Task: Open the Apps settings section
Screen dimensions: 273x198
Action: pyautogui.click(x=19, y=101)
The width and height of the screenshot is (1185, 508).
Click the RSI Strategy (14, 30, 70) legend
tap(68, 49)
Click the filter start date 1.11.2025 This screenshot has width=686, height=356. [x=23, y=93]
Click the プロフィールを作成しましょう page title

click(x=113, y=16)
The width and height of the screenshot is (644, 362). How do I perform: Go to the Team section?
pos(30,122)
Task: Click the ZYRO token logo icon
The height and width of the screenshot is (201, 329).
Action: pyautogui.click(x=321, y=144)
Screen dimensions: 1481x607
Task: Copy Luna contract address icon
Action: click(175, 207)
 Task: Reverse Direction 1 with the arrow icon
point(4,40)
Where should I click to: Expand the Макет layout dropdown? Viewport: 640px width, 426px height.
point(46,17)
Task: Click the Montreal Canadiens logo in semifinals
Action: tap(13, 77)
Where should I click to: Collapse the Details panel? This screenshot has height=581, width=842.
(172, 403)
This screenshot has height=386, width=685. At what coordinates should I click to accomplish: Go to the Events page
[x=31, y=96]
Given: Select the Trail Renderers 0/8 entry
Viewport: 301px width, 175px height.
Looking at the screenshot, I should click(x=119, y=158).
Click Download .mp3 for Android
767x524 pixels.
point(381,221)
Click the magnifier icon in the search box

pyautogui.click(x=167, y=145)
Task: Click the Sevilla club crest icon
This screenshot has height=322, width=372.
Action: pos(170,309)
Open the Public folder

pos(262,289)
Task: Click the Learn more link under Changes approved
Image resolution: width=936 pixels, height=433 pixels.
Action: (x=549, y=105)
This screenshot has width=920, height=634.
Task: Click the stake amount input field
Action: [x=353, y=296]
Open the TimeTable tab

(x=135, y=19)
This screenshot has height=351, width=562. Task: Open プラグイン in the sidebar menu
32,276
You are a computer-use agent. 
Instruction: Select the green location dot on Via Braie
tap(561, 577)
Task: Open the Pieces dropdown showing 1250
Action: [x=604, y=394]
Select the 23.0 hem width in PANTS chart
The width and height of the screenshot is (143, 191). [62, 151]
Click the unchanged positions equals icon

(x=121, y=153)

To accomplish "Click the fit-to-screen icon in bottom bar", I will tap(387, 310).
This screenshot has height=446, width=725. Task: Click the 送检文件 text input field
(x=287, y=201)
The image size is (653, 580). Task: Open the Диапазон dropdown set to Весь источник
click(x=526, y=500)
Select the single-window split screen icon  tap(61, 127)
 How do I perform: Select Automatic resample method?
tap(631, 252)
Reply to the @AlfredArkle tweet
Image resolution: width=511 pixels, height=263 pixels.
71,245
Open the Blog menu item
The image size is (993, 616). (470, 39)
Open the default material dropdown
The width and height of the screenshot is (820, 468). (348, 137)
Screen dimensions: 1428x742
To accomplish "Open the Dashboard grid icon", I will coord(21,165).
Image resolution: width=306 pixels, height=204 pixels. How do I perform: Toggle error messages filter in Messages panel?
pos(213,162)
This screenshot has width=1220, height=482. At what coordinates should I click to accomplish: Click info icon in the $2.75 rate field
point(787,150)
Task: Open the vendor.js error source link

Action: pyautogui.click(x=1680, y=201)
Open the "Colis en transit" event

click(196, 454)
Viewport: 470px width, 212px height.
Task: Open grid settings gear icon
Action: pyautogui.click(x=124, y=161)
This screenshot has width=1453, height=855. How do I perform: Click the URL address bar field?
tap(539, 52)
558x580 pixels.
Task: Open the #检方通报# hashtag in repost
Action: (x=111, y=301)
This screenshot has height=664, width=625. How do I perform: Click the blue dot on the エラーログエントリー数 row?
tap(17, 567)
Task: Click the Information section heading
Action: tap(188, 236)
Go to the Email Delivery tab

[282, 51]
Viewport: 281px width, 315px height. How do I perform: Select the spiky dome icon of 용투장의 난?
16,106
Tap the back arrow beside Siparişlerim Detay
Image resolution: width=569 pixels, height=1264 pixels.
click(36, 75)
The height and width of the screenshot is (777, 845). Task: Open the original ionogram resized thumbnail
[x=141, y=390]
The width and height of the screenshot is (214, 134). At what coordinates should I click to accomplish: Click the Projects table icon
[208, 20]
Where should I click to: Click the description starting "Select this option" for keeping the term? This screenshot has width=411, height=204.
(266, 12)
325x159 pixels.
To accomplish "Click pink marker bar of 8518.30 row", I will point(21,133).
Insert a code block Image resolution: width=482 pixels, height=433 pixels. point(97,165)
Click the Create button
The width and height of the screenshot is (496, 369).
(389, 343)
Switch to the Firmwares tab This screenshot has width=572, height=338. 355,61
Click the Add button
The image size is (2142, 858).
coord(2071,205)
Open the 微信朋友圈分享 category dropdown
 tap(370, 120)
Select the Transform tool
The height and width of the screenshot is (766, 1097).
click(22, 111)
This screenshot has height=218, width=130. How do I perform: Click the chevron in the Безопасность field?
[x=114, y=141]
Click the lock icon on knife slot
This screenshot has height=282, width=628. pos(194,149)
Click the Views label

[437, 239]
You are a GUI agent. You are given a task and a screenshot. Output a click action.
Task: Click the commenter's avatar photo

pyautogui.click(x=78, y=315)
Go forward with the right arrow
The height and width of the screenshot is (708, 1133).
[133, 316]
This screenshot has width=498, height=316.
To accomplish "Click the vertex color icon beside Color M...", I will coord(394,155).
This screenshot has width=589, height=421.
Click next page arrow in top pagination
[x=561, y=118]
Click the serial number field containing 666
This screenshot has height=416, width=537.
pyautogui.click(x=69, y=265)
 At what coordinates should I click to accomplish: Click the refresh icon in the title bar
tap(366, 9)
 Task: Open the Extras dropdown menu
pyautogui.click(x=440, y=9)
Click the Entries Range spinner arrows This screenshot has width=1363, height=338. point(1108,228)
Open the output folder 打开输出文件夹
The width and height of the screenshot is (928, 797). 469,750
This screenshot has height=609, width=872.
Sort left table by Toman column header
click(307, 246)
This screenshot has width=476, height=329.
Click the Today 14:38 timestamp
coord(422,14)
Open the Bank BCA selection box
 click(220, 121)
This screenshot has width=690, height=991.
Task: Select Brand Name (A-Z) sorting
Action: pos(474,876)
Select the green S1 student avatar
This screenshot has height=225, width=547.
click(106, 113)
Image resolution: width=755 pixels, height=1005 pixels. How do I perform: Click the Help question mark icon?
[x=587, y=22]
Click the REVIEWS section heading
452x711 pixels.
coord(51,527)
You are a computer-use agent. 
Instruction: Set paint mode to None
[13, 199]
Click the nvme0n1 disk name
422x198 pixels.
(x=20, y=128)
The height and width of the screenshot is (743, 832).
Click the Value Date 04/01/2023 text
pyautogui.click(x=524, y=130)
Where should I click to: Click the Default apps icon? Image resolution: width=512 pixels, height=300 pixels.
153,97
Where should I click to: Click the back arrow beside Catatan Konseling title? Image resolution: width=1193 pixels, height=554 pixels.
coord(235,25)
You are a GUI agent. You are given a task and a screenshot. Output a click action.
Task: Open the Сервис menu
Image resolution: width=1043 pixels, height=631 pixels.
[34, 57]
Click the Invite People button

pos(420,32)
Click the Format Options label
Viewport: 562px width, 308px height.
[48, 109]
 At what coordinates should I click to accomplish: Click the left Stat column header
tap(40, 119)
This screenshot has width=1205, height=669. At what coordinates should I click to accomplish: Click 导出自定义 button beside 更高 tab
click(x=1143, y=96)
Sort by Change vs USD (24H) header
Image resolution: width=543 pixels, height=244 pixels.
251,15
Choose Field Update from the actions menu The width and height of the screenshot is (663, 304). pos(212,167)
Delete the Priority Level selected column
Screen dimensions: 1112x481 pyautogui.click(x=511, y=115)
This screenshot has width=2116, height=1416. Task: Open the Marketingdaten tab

● ● ● ●

→ WHAT YOU ARE ASKED TO DO
Could you copy out all of the entries above word for word, keeping every line unchanged?

→ ANSWER BELOW
Task: Open the Apps settings section
Screen dimensions: 273x198
Action: pyautogui.click(x=19, y=101)
The width and height of the screenshot is (1185, 508).
Click the RSI Strategy (14, 30, 70) legend
tap(68, 49)
Click the filter start date 1.11.2025 This screenshot has width=686, height=356. [x=23, y=93]
Click the プロフィールを作成しましょう page title

click(x=113, y=16)
The width and height of the screenshot is (644, 362). How do I perform: Go to the Team section?
pos(30,122)
Task: Click the ZYRO token logo icon
The height and width of the screenshot is (201, 329).
Action: pyautogui.click(x=321, y=144)
Screen dimensions: 1481x607
Task: Copy Luna contract address icon
Action: click(175, 207)
 Task: Reverse Direction 1 with the arrow icon
point(4,40)
Where should I click to: Expand the Макет layout dropdown? Viewport: 640px width, 426px height.
point(46,17)
Task: Click the Montreal Canadiens logo in semifinals
Action: tap(13, 77)
Where should I click to: Collapse the Details panel? This screenshot has height=581, width=842.
(172, 403)
This screenshot has height=386, width=685. At what coordinates should I click to accomplish: Go to the Events page
[x=31, y=96]
Given: Select the Trail Renderers 0/8 entry
Viewport: 301px width, 175px height.
Looking at the screenshot, I should click(x=119, y=158).
Click Download .mp3 for Android
767x524 pixels.
point(381,221)
Click the magnifier icon in the search box

pyautogui.click(x=167, y=145)
Task: Click the Sevilla club crest icon
This screenshot has height=322, width=372.
Action: pos(170,309)
Open the Public folder

pos(262,289)
Task: Click the Learn more link under Changes approved
Image resolution: width=936 pixels, height=433 pixels.
Action: (x=549, y=105)
This screenshot has width=920, height=634.
Task: Click the stake amount input field
Action: [x=353, y=296]
Open the TimeTable tab

(x=135, y=19)
This screenshot has height=351, width=562. Task: Open プラグイン in the sidebar menu
32,276
You are a computer-use agent. 
Instruction: Select the green location dot on Via Braie
tap(561, 577)
Task: Open the Pieces dropdown showing 1250
Action: [x=604, y=394]
Select the 23.0 hem width in PANTS chart
The width and height of the screenshot is (143, 191). [62, 151]
Click the unchanged positions equals icon

(x=121, y=153)

To accomplish "Click the fit-to-screen icon in bottom bar", I will tap(387, 310).
This screenshot has height=446, width=725. Task: Click the 送检文件 text input field
(x=287, y=201)
The image size is (653, 580). Task: Open the Диапазон dropdown set to Весь источник
click(x=526, y=500)
Select the single-window split screen icon  tap(61, 127)
 How do I perform: Select Automatic resample method?
tap(631, 252)
Reply to the @AlfredArkle tweet
Image resolution: width=511 pixels, height=263 pixels.
71,245
Open the Blog menu item
The image size is (993, 616). (470, 39)
Open the default material dropdown
The width and height of the screenshot is (820, 468). (348, 137)
Screen dimensions: 1428x742
To accomplish "Open the Dashboard grid icon", I will coord(21,165).
Image resolution: width=306 pixels, height=204 pixels. How do I perform: Toggle error messages filter in Messages panel?
pos(213,162)
This screenshot has width=1220, height=482. At what coordinates should I click to accomplish: Click info icon in the $2.75 rate field
point(787,150)
Task: Open the vendor.js error source link

Action: pyautogui.click(x=1680, y=201)
Open the "Colis en transit" event

click(196, 454)
Viewport: 470px width, 212px height.
Task: Open grid settings gear icon
Action: pyautogui.click(x=124, y=161)
This screenshot has width=1453, height=855. How do I perform: Click the URL address bar field?
tap(539, 52)
558x580 pixels.
Task: Open the #检方通报# hashtag in repost
Action: (x=111, y=301)
This screenshot has height=664, width=625. How do I perform: Click the blue dot on the エラーログエントリー数 row?
tap(17, 567)
Task: Click the Information section heading
Action: tap(188, 236)
Go to the Email Delivery tab

[282, 51]
Viewport: 281px width, 315px height. How do I perform: Select the spiky dome icon of 용투장의 난?
16,106
Tap the back arrow beside Siparişlerim Detay
Image resolution: width=569 pixels, height=1264 pixels.
click(36, 75)
The height and width of the screenshot is (777, 845). Task: Open the original ionogram resized thumbnail
[x=141, y=390]
The width and height of the screenshot is (214, 134). At what coordinates should I click to accomplish: Click the Projects table icon
[208, 20]
Where should I click to: Click the description starting "Select this option" for keeping the term? This screenshot has width=411, height=204.
(266, 12)
325x159 pixels.
To accomplish "Click pink marker bar of 8518.30 row", I will point(21,133).
Insert a code block Image resolution: width=482 pixels, height=433 pixels. point(97,165)
Click the Create button
The width and height of the screenshot is (496, 369).
(389, 343)
Switch to the Firmwares tab This screenshot has width=572, height=338. 355,61
Click the Add button
The image size is (2142, 858).
coord(2071,205)
Open the 微信朋友圈分享 category dropdown
 tap(370, 120)
Select the Transform tool
The height and width of the screenshot is (766, 1097).
click(22, 111)
This screenshot has height=218, width=130. How do I perform: Click the chevron in the Безопасность field?
[x=114, y=141]
Click the lock icon on knife slot
This screenshot has height=282, width=628. pos(194,149)
Click the Views label

[437, 239]
You are a GUI agent. You are given a task and a screenshot. Output a click action.
Task: Click the commenter's avatar photo

pyautogui.click(x=78, y=315)
Go forward with the right arrow
The height and width of the screenshot is (708, 1133).
[133, 316]
This screenshot has width=498, height=316.
To accomplish "Click the vertex color icon beside Color M...", I will coord(394,155).
This screenshot has width=589, height=421.
Click next page arrow in top pagination
[x=561, y=118]
Click the serial number field containing 666
This screenshot has height=416, width=537.
pyautogui.click(x=69, y=265)
 At what coordinates should I click to accomplish: Click the refresh icon in the title bar
tap(366, 9)
 Task: Open the Extras dropdown menu
pyautogui.click(x=440, y=9)
Click the Entries Range spinner arrows This screenshot has width=1363, height=338. point(1108,228)
Open the output folder 打开输出文件夹
The width and height of the screenshot is (928, 797). 469,750
This screenshot has height=609, width=872.
Sort left table by Toman column header
click(307, 246)
This screenshot has width=476, height=329.
Click the Today 14:38 timestamp
coord(422,14)
Open the Bank BCA selection box
 click(220, 121)
This screenshot has width=690, height=991.
Task: Select Brand Name (A-Z) sorting
Action: pos(474,876)
Select the green S1 student avatar
This screenshot has height=225, width=547.
click(106, 113)
Image resolution: width=755 pixels, height=1005 pixels. How do I perform: Click the Help question mark icon?
[x=587, y=22]
Click the REVIEWS section heading
452x711 pixels.
coord(51,527)
You are a computer-use agent. 
Instruction: Set paint mode to None
[13, 199]
Click the nvme0n1 disk name
422x198 pixels.
(x=20, y=128)
The height and width of the screenshot is (743, 832).
Click the Value Date 04/01/2023 text
pyautogui.click(x=524, y=130)
Where should I click to: Click the Default apps icon? Image resolution: width=512 pixels, height=300 pixels.
153,97
Where should I click to: Click the back arrow beside Catatan Konseling title? Image resolution: width=1193 pixels, height=554 pixels.
coord(235,25)
You are a GUI agent. You are given a task and a screenshot. Output a click action.
Task: Open the Сервис menu
Image resolution: width=1043 pixels, height=631 pixels.
[34, 57]
Click the Invite People button

pos(420,32)
Click the Format Options label
Viewport: 562px width, 308px height.
[48, 109]
 At what coordinates should I click to accomplish: Click the left Stat column header
tap(40, 119)
This screenshot has width=1205, height=669. At what coordinates should I click to accomplish: Click 导出自定义 button beside 更高 tab
click(x=1143, y=96)
Sort by Change vs USD (24H) header
Image resolution: width=543 pixels, height=244 pixels.
251,15
Choose Field Update from the actions menu The width and height of the screenshot is (663, 304). pos(212,167)
Delete the Priority Level selected column
Screen dimensions: 1112x481 pyautogui.click(x=511, y=115)
This screenshot has width=2116, height=1416. Task: Open the Marketingdaten tab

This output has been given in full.